Die Exportorientierung des Kaiserreichs ist eindeutig: Etwa 18% des Exports gingen in die USA (beim Exportweltmeister waren es 2007 noch 8%). Der Expor bei einem rohstoffarmen, weiterverarbeitenden Land kann nur funktionieren, wenn auch importiert werden kann (die Abhängigkeit beträgt bei Rohstoffen, die in Deutschland nicht zu finden sind, logischerweise 100%).
Das ist mir viel zu allgemein, es geht hier nicht um Höhle A gegen Höhle B.

- Zunächst einmal gingen nicht 18 % in die USA, sondern 18% nach Nord- und Südamerika insgesamt. Die USA nahmen davon stets rd. die Hälfte ab, in den Jahren 1907 bis 1913 stagnierend jeweils 550 bis 650 Mio. RM.

- Die Topoi vom rohstoffarmen Deutschen Reich und den Nahrungsmittelabhängigkeiten (Importe) nahmen tatsächlich einen breiten Raum in der Öffentlichkeit ein, da läßt sich von den Schriften der zweiten Hälfte 19. JH über mein Kampf bis zur Autarkiepolitik im Dritten Reich eine Linie verfolgen (ich erinnere zB an die erste Sitzung Hitlers mit der Wehrmachtsführung im Feb. 33, bei der die These fiel, diese ließe sich niemals über Exporte regeln, sondern über Raumpolitik). Wie zB der Zollkrieg mit rußland zeigt, ließen sich flugs russische durch ungarische Nahrungsmittelimporte ersetzen. Bedeutender als die USA waren für die Importe die Niederlande, Belgien, Dänemark etc.

- Im übrigen wies das "exportorientierte" Deutsche Reich ein strukturelles Handelsbilanz-Defizit auf (siehe oben betreffend europäische Länder). Hier laufen wohl mehr Legenden als substanielle Zusammenhänge in die Flottendiskussion ein, um auch nochmals die kritische Anmerkung von jschmidt aufzugreifen.

- Die Frage wurde noch nicht beantwortet, was diese Exportvolumina mit dem Flottenbau außer damaliger Propaganda zu tun haben sollen? Wie sollten mit schiffsbau-technischem Stand 1897/1913 Handelslinien ohne Stützpunktnetz nach Nord- und Südamerika gesichert werden?


zu silesia # 23, 24
Richtig ist, dass England ein wichtiger Handelspartner von Deutschland war. War es nicht im Interesse beider Staaten dn Krieg zu verhindern? Meine eindeutige Antwort: Ja!
Deutschland konnte kein Interesse am Krieg haben. Die Überlegenheit in den zukunftsträchtigen Industrien war eindeutig (und wurde selbst durch zwei verlorene Weltkriege nicht beeinträchtigt). Auch England konnte durch den Krieg nur verlieren, und hat auch trotz seines Status als Sieger die für England so wichtige Rolle als Finanzzentrum an die USA verloren.

----------------------------------------

• AUFGABENSTELLUNG: Setze den Text über den Export des Kaiserreichs und den Flottenbau nach seinem letzten Satz fort.

----------------------------------------

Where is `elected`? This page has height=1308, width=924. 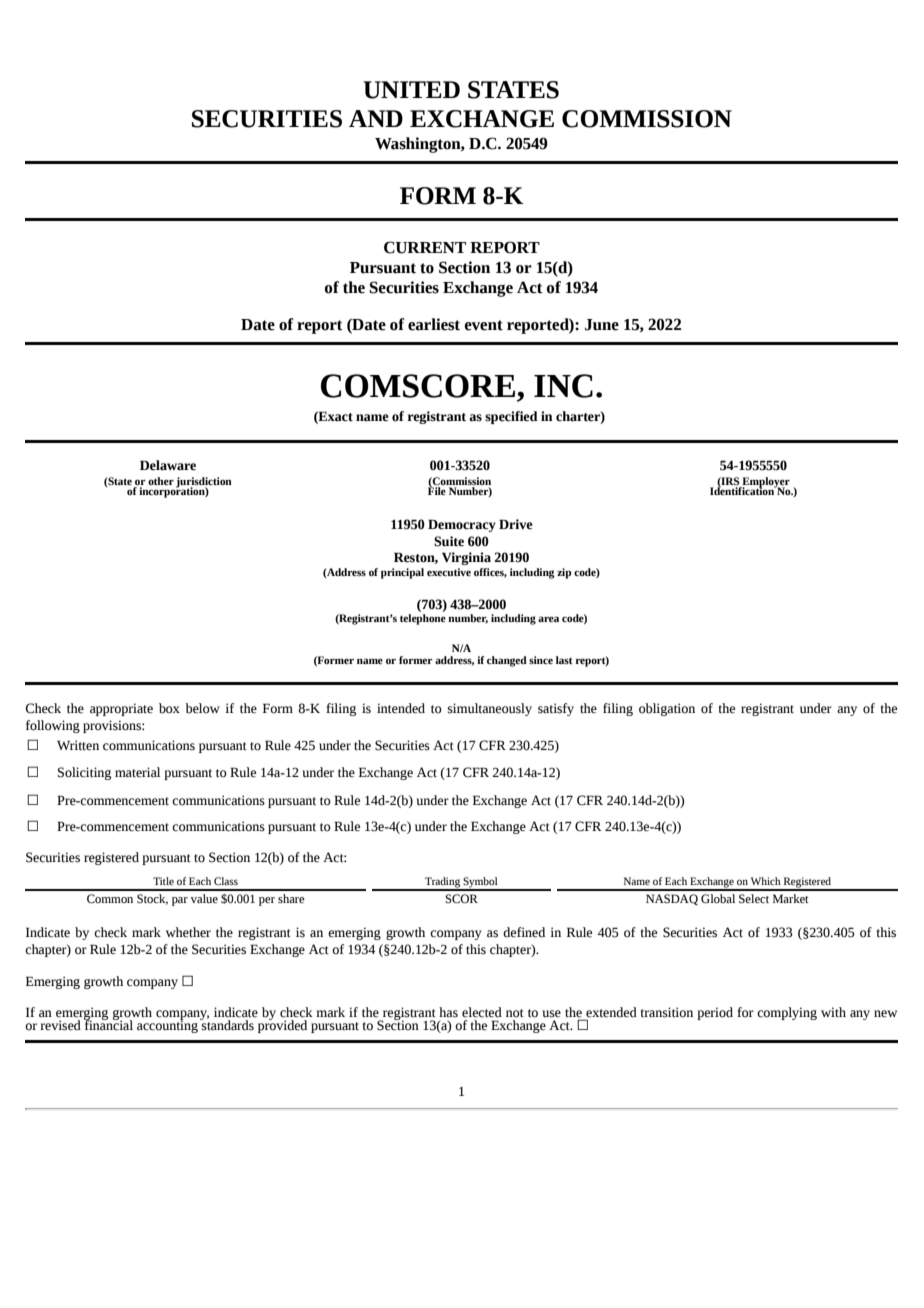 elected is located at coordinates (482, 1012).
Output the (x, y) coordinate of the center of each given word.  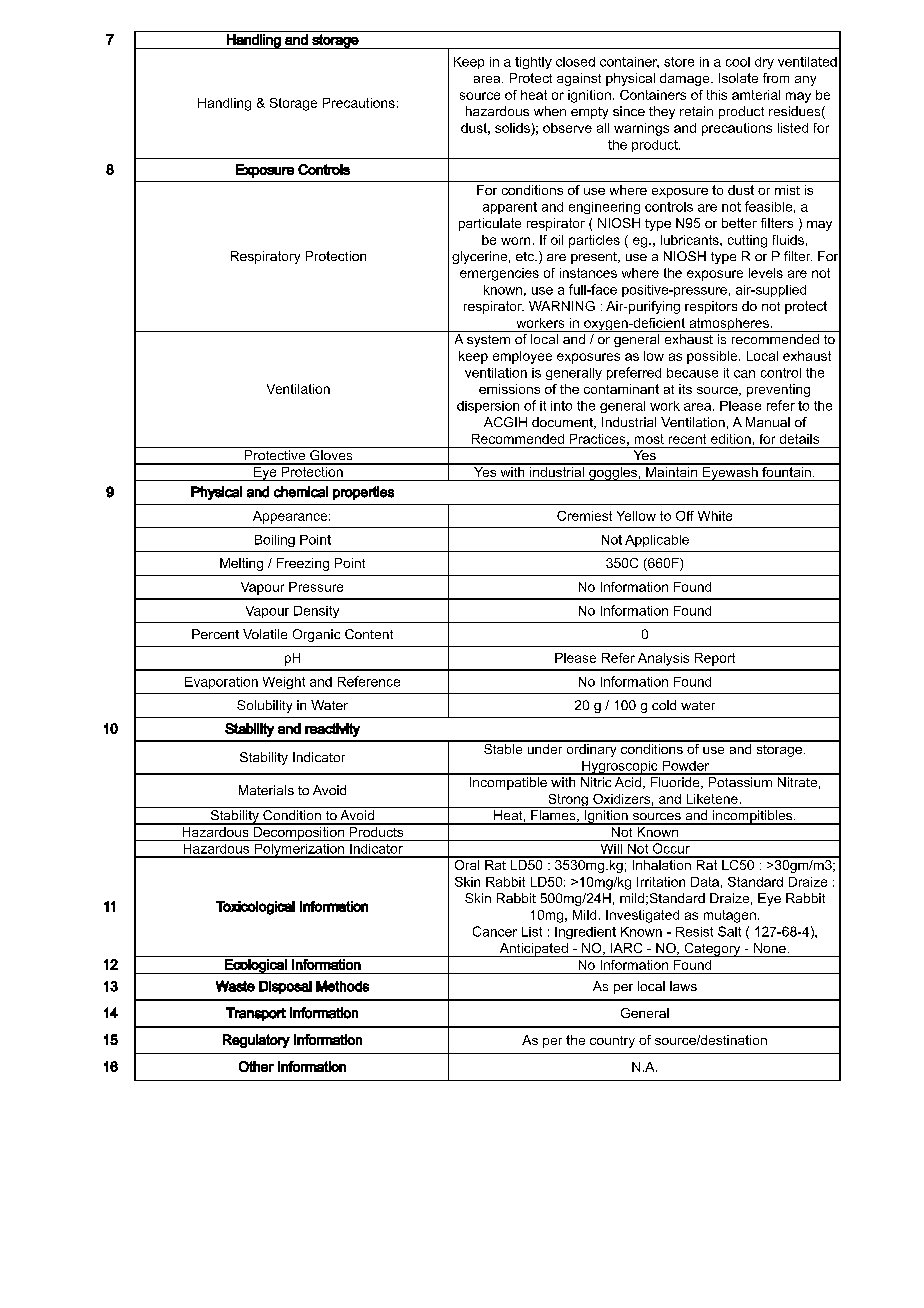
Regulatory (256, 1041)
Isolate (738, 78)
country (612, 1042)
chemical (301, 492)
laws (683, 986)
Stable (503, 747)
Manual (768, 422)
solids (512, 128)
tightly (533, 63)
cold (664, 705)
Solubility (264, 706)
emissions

----------------------------------------

• ANTWORT:
Bereits 1913 hatte GB diesen "Status" an die USA verloren bzw. würde ihn determiniert verlieren. In der Stahl- und Kohleindustrie (gemessen an der absoluten Leistung/Ausbringung) hatten die USA bereits GB weit überholt. Unvermeidbar war, dass durch die Verflechtungen weitere Industrien dem Fahrwasser der Schwerindustrie folgen würden, an Schluß dann die Finanzkraft bzw. der Finanzmarkt. Eine Kausalität durch den Weltkrieg würde ich daher nicht sehen, allenfalls eine Beschleunigung um ein paar Jahre.

Bezgl. der "Überlegenheit" des Deutschen Reiches ist anzumerken, dass 1914 GB inkl. Kolonien ungefähr die doppelte Bedeutung auf dem Weltmarkt nach Handelsvolumen ggü. dem Deutschen Reich einnahm. Von der behaupteten Überrundung 1913 war nichts zu sehen, wenngleich die deutsche öffentliche Wahrnehmung und die Realitäten 1913 hier etwas auseinander klafften. Der weite Abstand im Handelsvolumen GB (auch ohne Kolonien)/DR 1890/1913 hatte sich zwar etwas, aber im Niveau unbedeutend verringert.
 
Das Kaiserreich hatte mit dem Reichstag ein parlamentarisches Element in seiner Verfassung. Das Budgetrecht des Reichstags war ein beachtlicher Machtfaktor.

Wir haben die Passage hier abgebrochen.